Instructions to follow ::
The answer must repeat each line of the material exactly.

Excerpted records ::
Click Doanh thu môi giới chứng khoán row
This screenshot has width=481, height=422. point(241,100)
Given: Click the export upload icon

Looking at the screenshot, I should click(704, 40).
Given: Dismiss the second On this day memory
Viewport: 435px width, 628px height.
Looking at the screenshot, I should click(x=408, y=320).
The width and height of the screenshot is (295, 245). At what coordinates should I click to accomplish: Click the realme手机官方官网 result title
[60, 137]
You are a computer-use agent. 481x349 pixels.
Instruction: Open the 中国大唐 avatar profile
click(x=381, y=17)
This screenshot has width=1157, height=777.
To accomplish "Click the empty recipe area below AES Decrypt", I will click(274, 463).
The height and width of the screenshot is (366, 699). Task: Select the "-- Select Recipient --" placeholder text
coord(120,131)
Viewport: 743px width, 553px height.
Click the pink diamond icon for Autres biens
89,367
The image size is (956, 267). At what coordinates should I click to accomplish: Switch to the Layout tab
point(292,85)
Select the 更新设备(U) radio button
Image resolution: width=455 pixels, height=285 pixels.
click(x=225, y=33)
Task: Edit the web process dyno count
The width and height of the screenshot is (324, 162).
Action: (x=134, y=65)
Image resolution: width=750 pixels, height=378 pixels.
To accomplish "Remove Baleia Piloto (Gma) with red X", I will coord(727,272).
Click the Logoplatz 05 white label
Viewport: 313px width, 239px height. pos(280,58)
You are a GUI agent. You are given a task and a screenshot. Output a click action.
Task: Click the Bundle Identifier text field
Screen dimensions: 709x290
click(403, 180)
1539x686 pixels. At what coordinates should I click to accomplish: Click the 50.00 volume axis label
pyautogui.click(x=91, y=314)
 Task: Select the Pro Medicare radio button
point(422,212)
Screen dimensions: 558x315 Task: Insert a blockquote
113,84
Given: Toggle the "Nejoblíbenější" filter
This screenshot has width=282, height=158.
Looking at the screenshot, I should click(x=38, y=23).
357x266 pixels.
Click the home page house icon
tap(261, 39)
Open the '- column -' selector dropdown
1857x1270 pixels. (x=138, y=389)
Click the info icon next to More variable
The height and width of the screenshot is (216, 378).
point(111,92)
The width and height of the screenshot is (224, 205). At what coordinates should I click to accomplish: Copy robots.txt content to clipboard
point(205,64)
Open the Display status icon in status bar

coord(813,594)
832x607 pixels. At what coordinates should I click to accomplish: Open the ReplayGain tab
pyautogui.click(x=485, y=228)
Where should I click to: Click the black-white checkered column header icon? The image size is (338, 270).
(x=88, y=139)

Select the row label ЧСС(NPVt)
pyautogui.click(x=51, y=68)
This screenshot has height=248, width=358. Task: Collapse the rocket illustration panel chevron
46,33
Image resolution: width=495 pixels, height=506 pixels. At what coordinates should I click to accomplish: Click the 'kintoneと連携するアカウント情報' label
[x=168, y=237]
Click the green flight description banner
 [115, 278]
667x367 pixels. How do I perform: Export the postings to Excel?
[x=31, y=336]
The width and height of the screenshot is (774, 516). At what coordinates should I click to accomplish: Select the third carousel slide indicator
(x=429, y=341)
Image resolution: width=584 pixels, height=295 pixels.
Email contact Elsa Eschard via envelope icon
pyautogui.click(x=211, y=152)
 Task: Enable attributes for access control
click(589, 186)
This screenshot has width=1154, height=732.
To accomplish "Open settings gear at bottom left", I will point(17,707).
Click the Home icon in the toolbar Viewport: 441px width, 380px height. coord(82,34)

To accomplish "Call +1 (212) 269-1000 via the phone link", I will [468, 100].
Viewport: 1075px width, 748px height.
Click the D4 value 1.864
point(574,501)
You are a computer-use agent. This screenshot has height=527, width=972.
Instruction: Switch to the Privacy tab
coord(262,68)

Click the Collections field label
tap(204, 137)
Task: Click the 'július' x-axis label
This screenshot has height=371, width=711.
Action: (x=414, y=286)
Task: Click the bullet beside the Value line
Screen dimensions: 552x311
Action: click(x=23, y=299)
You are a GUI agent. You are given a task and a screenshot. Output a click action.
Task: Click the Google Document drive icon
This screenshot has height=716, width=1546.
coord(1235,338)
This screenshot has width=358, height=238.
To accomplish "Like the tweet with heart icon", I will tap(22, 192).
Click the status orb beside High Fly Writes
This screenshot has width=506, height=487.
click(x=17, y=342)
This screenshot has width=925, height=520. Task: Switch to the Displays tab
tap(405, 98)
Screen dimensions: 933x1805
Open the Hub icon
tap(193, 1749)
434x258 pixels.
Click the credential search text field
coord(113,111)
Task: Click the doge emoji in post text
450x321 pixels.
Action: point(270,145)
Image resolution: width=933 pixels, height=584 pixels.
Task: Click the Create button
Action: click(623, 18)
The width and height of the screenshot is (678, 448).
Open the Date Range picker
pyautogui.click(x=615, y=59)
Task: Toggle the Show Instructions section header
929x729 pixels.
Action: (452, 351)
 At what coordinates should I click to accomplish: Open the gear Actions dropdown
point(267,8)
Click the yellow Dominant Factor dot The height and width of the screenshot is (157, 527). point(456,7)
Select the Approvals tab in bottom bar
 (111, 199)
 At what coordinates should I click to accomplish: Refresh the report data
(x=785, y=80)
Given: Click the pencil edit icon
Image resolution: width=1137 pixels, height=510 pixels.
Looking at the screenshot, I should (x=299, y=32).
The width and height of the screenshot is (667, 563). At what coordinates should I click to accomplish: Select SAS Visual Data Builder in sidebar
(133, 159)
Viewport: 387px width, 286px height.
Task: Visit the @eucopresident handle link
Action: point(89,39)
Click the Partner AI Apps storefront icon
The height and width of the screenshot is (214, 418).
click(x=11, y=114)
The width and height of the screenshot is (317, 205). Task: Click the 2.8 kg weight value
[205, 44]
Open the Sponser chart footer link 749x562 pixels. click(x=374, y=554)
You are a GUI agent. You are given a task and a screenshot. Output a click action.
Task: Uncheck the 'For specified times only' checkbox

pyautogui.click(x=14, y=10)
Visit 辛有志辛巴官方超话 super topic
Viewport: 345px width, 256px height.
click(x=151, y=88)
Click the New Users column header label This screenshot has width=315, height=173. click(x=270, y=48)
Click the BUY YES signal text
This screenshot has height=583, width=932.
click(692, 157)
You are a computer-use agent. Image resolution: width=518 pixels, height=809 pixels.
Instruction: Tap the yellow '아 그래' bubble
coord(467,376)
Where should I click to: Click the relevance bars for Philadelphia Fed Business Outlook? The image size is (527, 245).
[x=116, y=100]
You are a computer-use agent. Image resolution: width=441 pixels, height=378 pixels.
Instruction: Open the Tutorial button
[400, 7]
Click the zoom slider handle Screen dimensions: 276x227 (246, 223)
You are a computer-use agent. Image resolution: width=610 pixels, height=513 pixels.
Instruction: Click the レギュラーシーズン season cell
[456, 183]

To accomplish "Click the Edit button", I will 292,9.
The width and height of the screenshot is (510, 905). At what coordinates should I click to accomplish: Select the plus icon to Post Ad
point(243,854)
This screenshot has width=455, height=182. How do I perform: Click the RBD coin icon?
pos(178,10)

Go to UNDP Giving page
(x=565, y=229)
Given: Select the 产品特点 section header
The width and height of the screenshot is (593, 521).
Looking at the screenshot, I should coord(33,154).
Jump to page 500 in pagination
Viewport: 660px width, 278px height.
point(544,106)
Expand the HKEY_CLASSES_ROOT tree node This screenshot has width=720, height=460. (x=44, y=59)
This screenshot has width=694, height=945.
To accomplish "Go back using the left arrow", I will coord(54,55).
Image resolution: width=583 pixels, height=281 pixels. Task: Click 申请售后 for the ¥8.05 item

Written solution ::
Click Doanh thu môi giới chứng khoán row
This screenshot has width=481, height=422. point(241,100)
Given: Click the export upload icon

Looking at the screenshot, I should click(704, 40).
Given: Dismiss the second On this day memory
Viewport: 435px width, 628px height.
Looking at the screenshot, I should click(x=408, y=320).
The width and height of the screenshot is (295, 245). At what coordinates should I click to accomplish: Click the realme手机官方官网 result title
[60, 137]
You are a computer-use agent. 481x349 pixels.
Instruction: Open the 中国大唐 avatar profile
click(x=381, y=17)
This screenshot has width=1157, height=777.
To accomplish "Click the empty recipe area below AES Decrypt", I will click(274, 463).
The height and width of the screenshot is (366, 699). Task: Select the "-- Select Recipient --" placeholder text
coord(120,131)
Viewport: 743px width, 553px height.
Click the pink diamond icon for Autres biens
89,367
The image size is (956, 267). At what coordinates should I click to accomplish: Switch to the Layout tab
point(292,85)
Select the 更新设备(U) radio button
Image resolution: width=455 pixels, height=285 pixels.
click(x=225, y=33)
Task: Edit the web process dyno count
The width and height of the screenshot is (324, 162).
Action: (x=134, y=65)
Image resolution: width=750 pixels, height=378 pixels.
To accomplish "Remove Baleia Piloto (Gma) with red X", I will coord(727,272).
Click the Logoplatz 05 white label
Viewport: 313px width, 239px height. pos(280,58)
You are a GUI agent. You are given a task and a screenshot. Output a click action.
Task: Click the Bundle Identifier text field
Screen dimensions: 709x290
click(403, 180)
1539x686 pixels. At what coordinates should I click to accomplish: Click the 50.00 volume axis label
pyautogui.click(x=91, y=314)
 Task: Select the Pro Medicare radio button
point(422,212)
Screen dimensions: 558x315 Task: Insert a blockquote
113,84
Given: Toggle the "Nejoblíbenější" filter
This screenshot has width=282, height=158.
Looking at the screenshot, I should click(x=38, y=23).
357x266 pixels.
Click the home page house icon
tap(261, 39)
Open the '- column -' selector dropdown
1857x1270 pixels. (x=138, y=389)
Click the info icon next to More variable
The height and width of the screenshot is (216, 378).
point(111,92)
The width and height of the screenshot is (224, 205). At what coordinates should I click to accomplish: Copy robots.txt content to clipboard
point(205,64)
Open the Display status icon in status bar

coord(813,594)
832x607 pixels. At what coordinates should I click to accomplish: Open the ReplayGain tab
pyautogui.click(x=485, y=228)
Where should I click to: Click the black-white checkered column header icon? The image size is (338, 270).
(x=88, y=139)

Select the row label ЧСС(NPVt)
pyautogui.click(x=51, y=68)
This screenshot has height=248, width=358. Task: Collapse the rocket illustration panel chevron
46,33
Image resolution: width=495 pixels, height=506 pixels. At what coordinates should I click to accomplish: Click the 'kintoneと連携するアカウント情報' label
[x=168, y=237]
Click the green flight description banner
 [115, 278]
667x367 pixels. How do I perform: Export the postings to Excel?
[x=31, y=336]
The width and height of the screenshot is (774, 516). At what coordinates should I click to accomplish: Select the third carousel slide indicator
(x=429, y=341)
Image resolution: width=584 pixels, height=295 pixels.
Email contact Elsa Eschard via envelope icon
pyautogui.click(x=211, y=152)
 Task: Enable attributes for access control
click(589, 186)
This screenshot has width=1154, height=732.
To accomplish "Open settings gear at bottom left", I will point(17,707).
Click the Home icon in the toolbar Viewport: 441px width, 380px height. coord(82,34)

To accomplish "Call +1 (212) 269-1000 via the phone link", I will [468, 100].
Viewport: 1075px width, 748px height.
Click the D4 value 1.864
point(574,501)
You are a computer-use agent. This screenshot has height=527, width=972.
Instruction: Switch to the Privacy tab
coord(262,68)

Click the Collections field label
tap(204, 137)
Task: Click the 'július' x-axis label
This screenshot has height=371, width=711.
Action: (x=414, y=286)
Task: Click the bullet beside the Value line
Screen dimensions: 552x311
Action: click(x=23, y=299)
You are a GUI agent. You are given a task and a screenshot. Output a click action.
Task: Click the Google Document drive icon
This screenshot has height=716, width=1546.
coord(1235,338)
This screenshot has width=358, height=238.
To accomplish "Like the tweet with heart icon", I will tap(22, 192).
Click the status orb beside High Fly Writes
This screenshot has width=506, height=487.
click(x=17, y=342)
This screenshot has width=925, height=520. Task: Switch to the Displays tab
tap(405, 98)
Screen dimensions: 933x1805
Open the Hub icon
tap(193, 1749)
434x258 pixels.
Click the credential search text field
coord(113,111)
Task: Click the doge emoji in post text
450x321 pixels.
Action: point(270,145)
Image resolution: width=933 pixels, height=584 pixels.
Task: Click the Create button
Action: click(623, 18)
The width and height of the screenshot is (678, 448).
Open the Date Range picker
pyautogui.click(x=615, y=59)
Task: Toggle the Show Instructions section header
929x729 pixels.
Action: (452, 351)
 At what coordinates should I click to accomplish: Open the gear Actions dropdown
point(267,8)
Click the yellow Dominant Factor dot The height and width of the screenshot is (157, 527). point(456,7)
Select the Approvals tab in bottom bar
 (111, 199)
 At what coordinates should I click to accomplish: Refresh the report data
(x=785, y=80)
Given: Click the pencil edit icon
Image resolution: width=1137 pixels, height=510 pixels.
Looking at the screenshot, I should (x=299, y=32).
The width and height of the screenshot is (667, 563). At what coordinates should I click to accomplish: Select SAS Visual Data Builder in sidebar
(133, 159)
Viewport: 387px width, 286px height.
Task: Visit the @eucopresident handle link
Action: point(89,39)
Click the Partner AI Apps storefront icon
The height and width of the screenshot is (214, 418).
click(x=11, y=114)
The width and height of the screenshot is (317, 205). Task: Click the 2.8 kg weight value
[205, 44]
Open the Sponser chart footer link 749x562 pixels. click(x=374, y=554)
You are a GUI agent. You are given a task and a screenshot. Output a click action.
Task: Uncheck the 'For specified times only' checkbox

pyautogui.click(x=14, y=10)
Visit 辛有志辛巴官方超话 super topic
Viewport: 345px width, 256px height.
click(x=151, y=88)
Click the New Users column header label This screenshot has width=315, height=173. click(x=270, y=48)
Click the BUY YES signal text
This screenshot has height=583, width=932.
click(692, 157)
You are a computer-use agent. Image resolution: width=518 pixels, height=809 pixels.
Instruction: Tap the yellow '아 그래' bubble
coord(467,376)
Where should I click to: Click the relevance bars for Philadelphia Fed Business Outlook? The image size is (527, 245).
[x=116, y=100]
You are a computer-use agent. Image resolution: width=441 pixels, height=378 pixels.
Instruction: Open the Tutorial button
[400, 7]
Click the zoom slider handle Screen dimensions: 276x227 (246, 223)
You are a computer-use agent. Image resolution: width=610 pixels, height=513 pixels.
Instruction: Click the レギュラーシーズン season cell
[456, 183]

To accomplish "Click the Edit button", I will 292,9.
The width and height of the screenshot is (510, 905). At what coordinates should I click to accomplish: Select the plus icon to Post Ad
point(243,854)
This screenshot has width=455, height=182. How do I perform: Click the RBD coin icon?
pos(178,10)

Go to UNDP Giving page
(x=565, y=229)
Given: Select the 产品特点 section header
The width and height of the screenshot is (593, 521).
Looking at the screenshot, I should coord(33,154).
Jump to page 500 in pagination
Viewport: 660px width, 278px height.
point(544,106)
Expand the HKEY_CLASSES_ROOT tree node This screenshot has width=720, height=460. (x=44, y=59)
This screenshot has width=694, height=945.
To accomplish "Go back using the left arrow", I will coord(54,55).
Image resolution: width=583 pixels, height=281 pixels. Task: Click 申请售后 for the ¥8.05 item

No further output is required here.